Go through the material and copy each line in which the word "computer" shows up.
++++ INPUT FOR THIS TASK
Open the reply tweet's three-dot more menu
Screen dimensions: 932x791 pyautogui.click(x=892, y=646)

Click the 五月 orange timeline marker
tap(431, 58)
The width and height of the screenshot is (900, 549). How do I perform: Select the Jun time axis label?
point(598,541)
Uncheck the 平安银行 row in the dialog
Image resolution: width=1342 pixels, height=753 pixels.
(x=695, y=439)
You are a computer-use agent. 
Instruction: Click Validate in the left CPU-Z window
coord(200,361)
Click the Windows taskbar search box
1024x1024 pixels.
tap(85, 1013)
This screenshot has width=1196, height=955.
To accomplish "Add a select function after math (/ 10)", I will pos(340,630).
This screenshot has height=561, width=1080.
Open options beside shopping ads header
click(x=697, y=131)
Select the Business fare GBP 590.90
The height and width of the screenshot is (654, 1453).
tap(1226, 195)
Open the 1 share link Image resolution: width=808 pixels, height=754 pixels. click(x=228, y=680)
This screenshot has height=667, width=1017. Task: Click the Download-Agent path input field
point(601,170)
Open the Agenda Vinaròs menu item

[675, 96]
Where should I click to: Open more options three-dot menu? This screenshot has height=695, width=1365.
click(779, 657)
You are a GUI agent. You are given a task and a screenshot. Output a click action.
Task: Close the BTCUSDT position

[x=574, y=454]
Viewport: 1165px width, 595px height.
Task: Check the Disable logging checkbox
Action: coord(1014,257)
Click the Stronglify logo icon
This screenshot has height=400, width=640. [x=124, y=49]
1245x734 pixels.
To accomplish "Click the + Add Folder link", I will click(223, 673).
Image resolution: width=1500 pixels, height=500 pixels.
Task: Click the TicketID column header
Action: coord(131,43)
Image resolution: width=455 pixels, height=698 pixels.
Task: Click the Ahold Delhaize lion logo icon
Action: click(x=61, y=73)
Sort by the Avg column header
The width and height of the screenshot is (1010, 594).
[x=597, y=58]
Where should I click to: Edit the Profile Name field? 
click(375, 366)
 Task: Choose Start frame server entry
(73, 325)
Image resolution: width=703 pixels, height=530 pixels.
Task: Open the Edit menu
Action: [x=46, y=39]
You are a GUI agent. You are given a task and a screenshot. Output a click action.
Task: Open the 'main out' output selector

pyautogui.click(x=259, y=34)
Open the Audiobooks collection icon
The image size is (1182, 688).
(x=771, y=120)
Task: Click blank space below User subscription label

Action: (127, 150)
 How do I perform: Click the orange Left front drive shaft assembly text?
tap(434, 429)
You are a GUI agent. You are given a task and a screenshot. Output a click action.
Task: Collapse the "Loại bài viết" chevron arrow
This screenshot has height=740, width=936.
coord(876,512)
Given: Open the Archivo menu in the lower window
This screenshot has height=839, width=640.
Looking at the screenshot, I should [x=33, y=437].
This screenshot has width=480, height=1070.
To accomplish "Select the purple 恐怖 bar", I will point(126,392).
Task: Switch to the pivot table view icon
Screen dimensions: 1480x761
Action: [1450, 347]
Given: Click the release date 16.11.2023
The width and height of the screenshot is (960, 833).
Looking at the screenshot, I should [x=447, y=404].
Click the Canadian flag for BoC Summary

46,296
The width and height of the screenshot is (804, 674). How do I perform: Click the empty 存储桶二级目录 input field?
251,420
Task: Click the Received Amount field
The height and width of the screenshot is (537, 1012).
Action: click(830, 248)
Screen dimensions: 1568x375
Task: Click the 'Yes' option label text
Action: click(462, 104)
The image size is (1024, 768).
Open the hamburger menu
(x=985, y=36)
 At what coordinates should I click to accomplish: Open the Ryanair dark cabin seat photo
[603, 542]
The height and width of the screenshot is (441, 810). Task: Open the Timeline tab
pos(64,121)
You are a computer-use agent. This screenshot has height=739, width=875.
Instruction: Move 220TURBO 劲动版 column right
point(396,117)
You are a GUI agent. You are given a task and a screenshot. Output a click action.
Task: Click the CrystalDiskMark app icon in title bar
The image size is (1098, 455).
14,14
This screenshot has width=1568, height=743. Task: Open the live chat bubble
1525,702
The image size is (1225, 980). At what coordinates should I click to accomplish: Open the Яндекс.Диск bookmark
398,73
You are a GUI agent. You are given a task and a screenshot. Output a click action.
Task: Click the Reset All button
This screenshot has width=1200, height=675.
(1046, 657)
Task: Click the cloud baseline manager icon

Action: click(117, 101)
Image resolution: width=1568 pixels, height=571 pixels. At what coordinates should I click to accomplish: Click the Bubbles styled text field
++++++++
■ ANSWER TO THE PROBLEM ■
You are a computer-use agent. 
You are a computer-use agent. This screenshot has height=739, width=875.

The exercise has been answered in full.